We also had a routine of eating together every night, and we’d often drive our little rental cars over to this joint that was like the local version of a Dave & Buster’s for burgers and video games. The whole experience felt like the best summer camp.

When the cast moved up to Seattle, Julia’s mom and Larisa’s mom didn’t want to stay, so they signed them over to me as the adult in charge. Bad move. (Sorry, moms!)

“First order of business,” I told the girls, “is getting you fake IDs.” Welcome to the Gabrielle Union Finishing School for Young Ladies.
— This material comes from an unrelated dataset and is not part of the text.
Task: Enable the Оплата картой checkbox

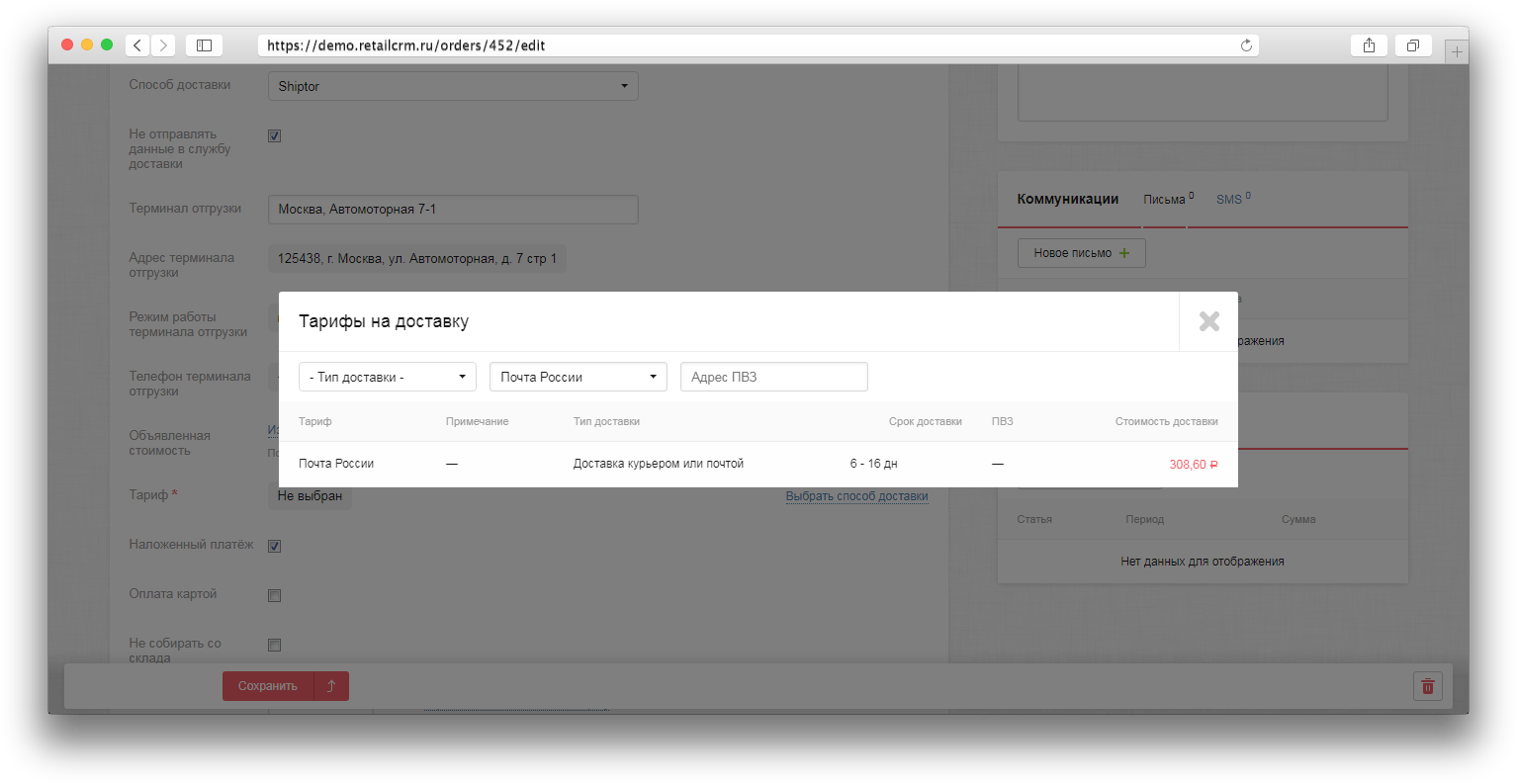Action: [x=275, y=595]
We all went out as a pack in Seattle. Heath, ever the gentleman, held every door and our hands as we navigated the stairs of U-Dub college bars in our high heels. For me, it was fun to experience all of these adventures through their underage eyes. The rush of fake IDs! Beer! Throwing up! To add to the joy, there were lots of budding little romances among the cast, which were harmless and without drama.
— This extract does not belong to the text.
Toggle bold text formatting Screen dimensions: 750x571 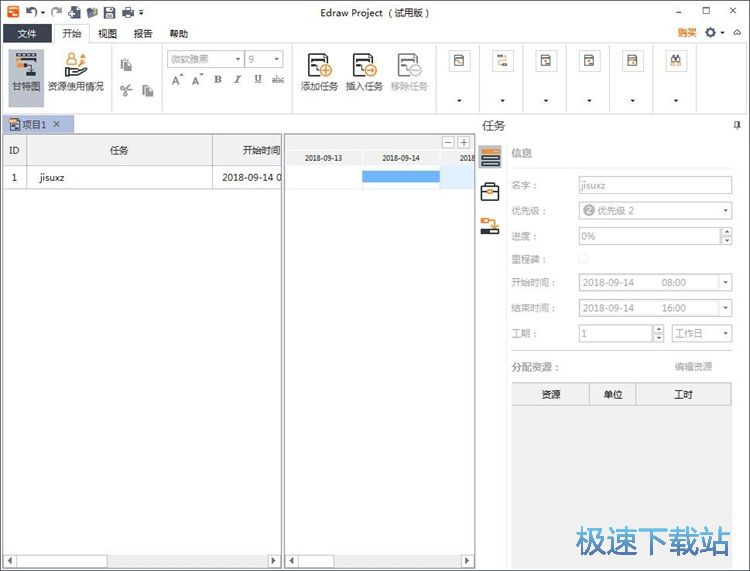(218, 79)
When we wrapped, we knew for sure we would all see each other again, just like summer camp reunions. But that never happened. We were never all in the same place again. We all went right into new films except baby Larissa, who went straight off to college. I would see Julia on a plane, maybe Krummy. Andrew was such a club guy that I’d run into him here and there.

I don’t want to overstate my own bond with Heath, because every single one of us shared it. Whenever I ran into him in L.A. after 10 Things, it was like we had just wrapped yesterday. We would both reel off names of people from the movie that we had seen and share updates on their lives. There was never the weird Hollywood distance that creeps in. You usually get so close on a set and then it’s out of sight, out of mind. You forget you were family for a while. Not this cast. Heath and I would hug and say, “Take care.” His loss was a death in the family that all of us felt equally.
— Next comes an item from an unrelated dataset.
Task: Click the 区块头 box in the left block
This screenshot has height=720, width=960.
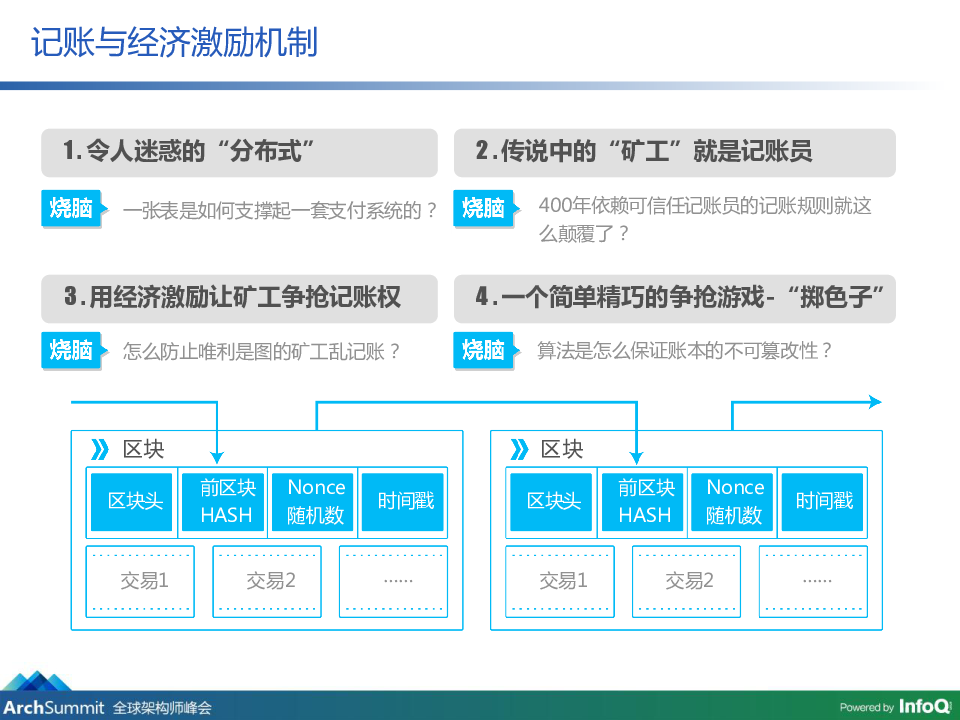Action: tap(134, 501)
I’D PRETTY MUCH CORNERED THE MARKET ON OUTSPOKEN-BLACK-HIGH-SCHOOLER roles when I was invited to do a table read for a project called Cheer Fever. Honestly, the only reason I took the table read was that I had really wanted to get a role in Sugar and Spice, a bank-robbing-cheerleader film. I didn’t get a spot in that one because, guess what, they didn’t want to go black on any of the characters. And it bombed. It bombed so bad that I love telling people I didn’t get the job, because it’s like saying the Craigslist Killer never got back to you.

I was intrigued by the concept of Cheer Fever, which would of course become Bring It On, because it highlighted the rampant appropriation of black culture. Here, the idea was that a white high school squad, the San Diego Toros, get ahead by stealing cheer routines from a black team, the East Compton Clovers.